## Stated task
Give every line of text in the rows below as a JSON list of strings, one string per line, with blank lines skipped. Leave the pictures out.

## Recorded data
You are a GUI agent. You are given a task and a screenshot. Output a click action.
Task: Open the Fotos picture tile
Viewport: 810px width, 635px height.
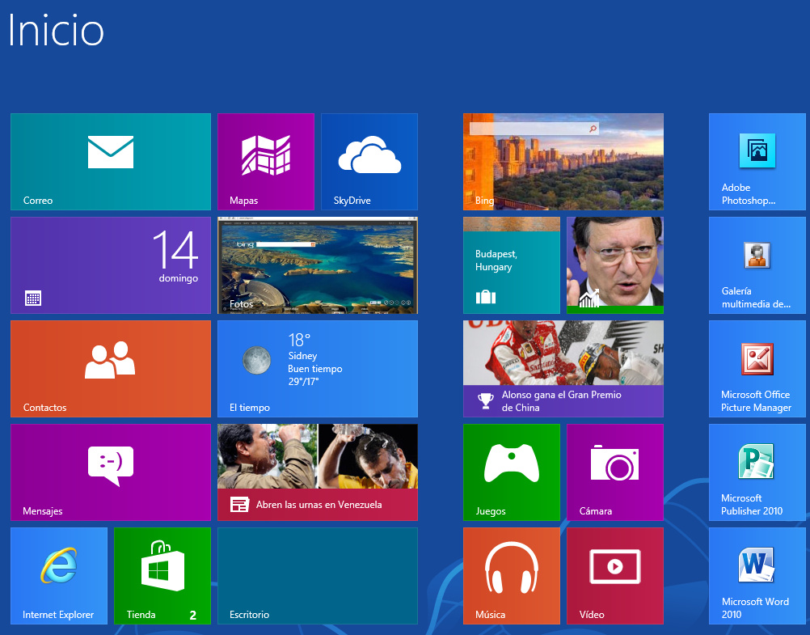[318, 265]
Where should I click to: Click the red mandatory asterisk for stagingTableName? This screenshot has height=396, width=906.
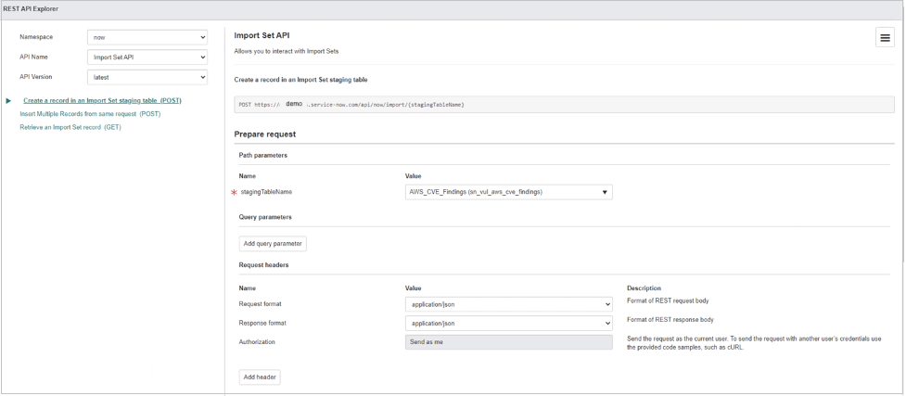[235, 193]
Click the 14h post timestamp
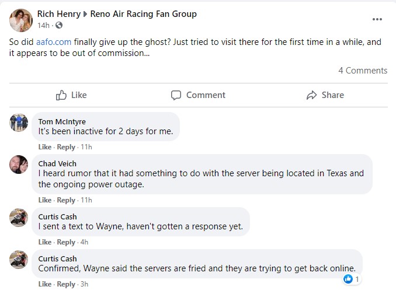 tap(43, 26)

## The output
[
  "You are a GUI agent. You are given a task and a screenshot. Output a click action.",
  "Task: Open the Fotos picture tile",
  "Viewport: 810px width, 635px height.",
  "[318, 265]",
  "Where should I click to: Click the red mandatory asterisk for stagingTableName? This screenshot has height=396, width=906.",
  "[235, 193]",
  "Click the 14h post timestamp",
  " tap(43, 26)"
]